The National Defense Authorization Act (NDAA) is being debated in Congress, which naturally means that members are offering amendments entirely unrelated to our nation’s defense in hopes of advancing policies that probably wouldn’t win support if they were publicly debated and considered.
One such amendment, introduced by Representative Katie Porter (D-CA), seeks to limit the ability of servicemembers, veterans, and surviving spouses to access small-dollar, high-interest loans, typically referred to as payday loans.
Putting aside the merits of the policy itself, the amendment is an attempt to short-circuit a review and legal process that is well underway. According to the Federal Register, the Bureau of Consumer Financial Protection issued a rule in October 2017 to restrict how high-cost, short-term financial products, including payday loans, can be offered. The rule took effect in January 2018, but had a compliance date of August 19, 2019. The rule was challenged in federal court, and in June 2018, the federal court issued a stay, postponing the August 19, 2019 compliance date for fifteen months to give time for further federal review and clarification.
Rep. Porter’s proposed amendment to the NDAA resurrects the August 19th deadline, which means that some (not all) provisions in the rule would go into effect in a little more than a month. Compliance in this short a time frame would be effectively impossible.
Yet, it isn’t just the method of creating this policy that’s problematic. The policy itself is also misguided paternalism. It falls in the category of so many government rules: It sounds good, but in reality, it’s not.
Certainly, it sounds like a worthy goal to prevent people from making what seem like very poor financial decisions. Everyone would prefer that people plan ahead, build up an emergency fund that can be drawn upon when needed, and avoid bouncing checks and incurring fees, or borrowing at high interest rates. But the reality is that sometimes people end up in a financial jam with no good options.
What do people with limited resources and urgent financial needs do when small-dollar, high-interest loans are outlawed?
A study by the New York Federal Reserve found that Georgia and North Carolina’s bans on small-dollar loans created new problems, rather than solving them. As IWF’s Charlotte Hays explained: “consumers bouncedmore checks, filed for Chapter 7 bankruptcy protection at a higher rate, and complained more to the Federal Trade Commission about lenders and debt collectors.” Those extra bounced-check fees added up to an additional $36 million in Atlanta in the year following their ban on small-dollar loans.

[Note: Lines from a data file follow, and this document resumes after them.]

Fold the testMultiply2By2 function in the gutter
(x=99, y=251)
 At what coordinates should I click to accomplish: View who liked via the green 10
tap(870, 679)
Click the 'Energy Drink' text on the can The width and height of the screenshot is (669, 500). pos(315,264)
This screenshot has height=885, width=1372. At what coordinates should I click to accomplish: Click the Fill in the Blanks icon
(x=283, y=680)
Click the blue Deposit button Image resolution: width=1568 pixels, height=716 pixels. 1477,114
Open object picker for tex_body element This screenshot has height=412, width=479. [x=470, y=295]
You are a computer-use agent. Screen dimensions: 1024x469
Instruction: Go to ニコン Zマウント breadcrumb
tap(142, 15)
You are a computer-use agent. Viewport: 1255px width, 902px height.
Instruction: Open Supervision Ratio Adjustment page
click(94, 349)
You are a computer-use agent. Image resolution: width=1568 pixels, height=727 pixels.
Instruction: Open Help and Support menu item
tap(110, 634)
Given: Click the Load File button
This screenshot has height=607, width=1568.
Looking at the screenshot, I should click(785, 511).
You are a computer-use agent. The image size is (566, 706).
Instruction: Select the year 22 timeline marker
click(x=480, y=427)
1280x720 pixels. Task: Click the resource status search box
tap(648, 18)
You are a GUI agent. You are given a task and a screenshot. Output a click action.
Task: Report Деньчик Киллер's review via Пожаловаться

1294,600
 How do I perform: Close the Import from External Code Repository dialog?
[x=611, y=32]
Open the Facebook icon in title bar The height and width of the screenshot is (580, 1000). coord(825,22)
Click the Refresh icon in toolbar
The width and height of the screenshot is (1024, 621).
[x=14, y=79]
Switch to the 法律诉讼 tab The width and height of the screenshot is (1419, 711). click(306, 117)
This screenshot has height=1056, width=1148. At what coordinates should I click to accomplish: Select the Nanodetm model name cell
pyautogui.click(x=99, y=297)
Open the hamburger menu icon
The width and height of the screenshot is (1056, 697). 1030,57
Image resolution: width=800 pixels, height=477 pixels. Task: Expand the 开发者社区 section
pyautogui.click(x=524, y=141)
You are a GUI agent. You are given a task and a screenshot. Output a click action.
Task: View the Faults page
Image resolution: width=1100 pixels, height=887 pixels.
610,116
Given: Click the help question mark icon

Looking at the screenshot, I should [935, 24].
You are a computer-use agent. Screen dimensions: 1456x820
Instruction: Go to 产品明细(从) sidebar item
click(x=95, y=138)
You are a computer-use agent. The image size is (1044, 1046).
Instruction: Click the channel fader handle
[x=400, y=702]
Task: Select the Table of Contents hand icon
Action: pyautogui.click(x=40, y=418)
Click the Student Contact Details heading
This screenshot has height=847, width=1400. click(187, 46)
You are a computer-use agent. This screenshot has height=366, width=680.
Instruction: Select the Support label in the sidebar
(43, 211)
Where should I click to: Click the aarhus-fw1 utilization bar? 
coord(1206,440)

Washington, D.C. elites may cringe at the idea of loans with interest rates well into the double digits, but the people who make use of these loan products, know that sometimes they make sense. So do financial industry leaders. BankingExchange.com, an industry information website, highlighted research by the economic research firm Moebs Services, showing how banks have increased overdraft fees on checking accounts, driving people into the payday loan market:
The average price of a $100 payday loan is $18, the same price a typical overdraft charge was in 2000. But since then, banks have raised the median price of an overdraft charge to $30— increasing the price of a service that has not increased in value.
“So the consumer says, ‘I’m not going to put up with that’,” says Moebs, “and who’s standing there to provide help? The payday lender.”
Regulations restricting how much payday loans can charge and be structured will mean that providers will stop offering loans to customers with the worst credit histories. Those are people who are the least likely to have other options, meaning they will end up paying higher fees to traditional banks or even turn to a black market.
This new regulation should be fully analyzed and vetted, not wedged into a bill where it doesn’t belong.